How the Mighty Have Fallen

Democrat Eliot Spitzer has resigned as Governor of New York. It's easy to feel sorry for his family which must be absolutely mortified to learn that their father and husband has spent perhaps $80,000 on prostitutes over the last six years.

It's harder, however, to feel sorry for Spitzer himself. By all accounts he was an arrogant prosecutorial bully who used his previous office as state attorney general to destroy people who hadn't really done anything wrong. He was, in other words, another Michael Nifong, the man who prosecuted the Duke lacrosse players on charges of rape even though he had every reason to know they were innocent.

Kimberly Strassel at the Wall Street Journal composes a scathing indictment of the news media's complicity in Spitzer's abuse of power. In the course of her essay she says this:

Consider the report in the wake of a 2005 op-ed in this newspaper by John Whitehead.
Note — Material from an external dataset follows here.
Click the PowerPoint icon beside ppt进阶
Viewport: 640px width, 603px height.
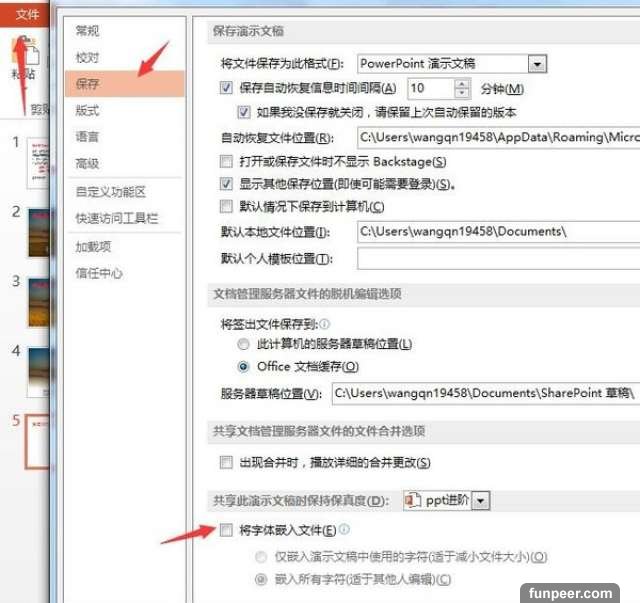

A respected Wall Street figure, Mr. Whitehead dared to criticize Mr. Spitzer for his unscrupulously zealous pursuit of Mr. Greenberg. Mr. Spitzer later threatened Mr. Whitehead, telling him in a phone call that "You will pay the price. This is only the beginning and you will pay dearly for what you have done." Some months later, after more Spitzer excesses, Mr. Whitehead had the temerity to write another op-ed describing what Mr. Spitzer had said.

Within a few days, the press was reporting (unsourced, of course) that Mr. Whitehead had defended Mr. Greenberg a few weeks after a Greenberg charity had given $25 million to the World Trade Center Memorial Foundation -- a group Mr. Whitehead chaired. So Mr. Whitehead's on-the-record views were met with an unsourced smear implying bad faith. The press ran with it anyway.

In 2005, Mr. Spitzer went on national television to suggest that Mr. Greenberg had engaged in criminal activity. It was front-page news. About six months later, on the eve of a Thanksgiving weekend, Mr. Spitzer quietly disclosed that he lacked the evidence to press criminal charges. That news was buried inside the papers.

In 2004 Attorney General Spitzer arrested 18 people on prostitution and related charges:

Spitzer proudly announced on April 8, 2004, that authorities had arrested 18 people on promoting prostitution and related charges-including money laundering and falsifying business records-in an investigation of escort services in New York.

"This was a sophisticated and lucrative operation with a multitiered management structure," Spitzer said at the time. "It was, however, nothing more than a prostitution ring, and now its owners and operators will be held accountable."

In the 2004 probe, investigators used wiretaps and other surveillance to build their case, said Vincent Romano, who defended the man accused of running the ring. Prosecutors also charged some of the defendants with enterprise corruption-a charge carrying heavier penalties than simple prostitution. No charges were brought against the ring's customers, just those accused of working for or running the service.

"It was a big splash. They had the perp walk. He caused a lot of embarrassment to a lot of people in the case to his benefit. What he put their families through at the time, he's probably experiencing now: the level of embarrassment and ridicule," Romano said.

"He's got this overzealous, mean-spirited prosecution, but behind closed doors in another state, he's doing the identical thing that he's accusing others of doing," he added. "And the other irony of it is that you've made a career off of a wiretap, and your demise is by the same prosecutorial tool."

There's more on Spitzer's Nifong-like prosecutorial abuses at the above links. We're called to offer our compassion to the sinner, but some cases are a lot harder than others.